Publications

Relationships of deterrence and law enforcement to drug-related harms among drug injectors in US metropolitan areas

1 January 2006

Becker, Wilson, and many other analysts argue that punishment and stigmatization deter criminal behavior by making it costly for the perpetrator. Politicians and the mass media have highlighted crimes and drugs as the cause of many social problems, and have thereby stigmatized criminals and, in particular, drug users. Perhaps as a consequence of these arguments and stigmainducing activities, there has been a great increase in the USA in state and local law enforcement personnel (from 770 000 in 1992 to 951 000 in 2002), expenditures for incarceration (from US$ 100 per capita in 1991 to US$ 184 per capita in 2001), and arrests and imprisonments in the USA in recent decades (jail and prison inmates increased from 1.2 million in 1990 to 2.1 million in 2001). Much of this repressive effort has focused on the ‘War on Drugs’; arrests for drug possession in the United States increased from 540 800 in 1982 to 1 235 700 in 2002.

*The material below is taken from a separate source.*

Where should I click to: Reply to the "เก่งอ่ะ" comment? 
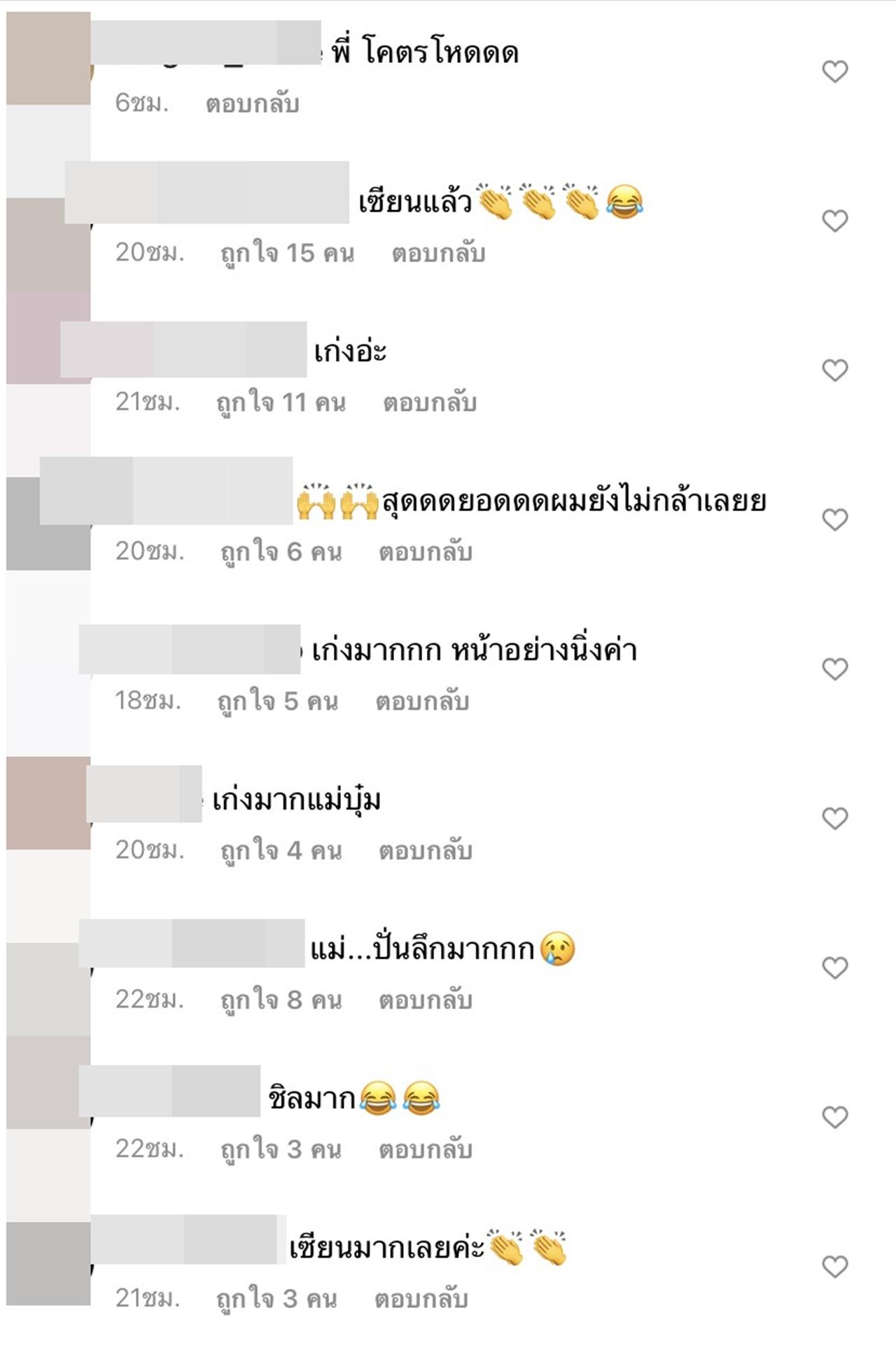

Punishment and stigmatization may have unanticipated effects on public health in general and on drug-related harm in particular. As injection is a more efficient means of taking drugs than intranasal use, a number of researchers have suggested that punishment and stigmatization might increase the pressures on non-injecting heroin users and perhaps cocaine users to take up injection druguse (and for injectors to continue injecting) through decreasing the supply of drugs or driving up their costs. Others have found that aggressive police tactics and/or stigmatization may lead injection drug users (IDUs) to engage in hurried injection behaviors, to share syringes more often, and/or to inject in high-risk environments and, in addition, to impede the creation or functioning of syringe exchange, drug treatment or other programs to improve users’ health.

This study investigated whether three measures of legal repressiveness in large US metropolitan areas were associated with the population prevalence of injection drug use and with HIV prevalence among IDUs.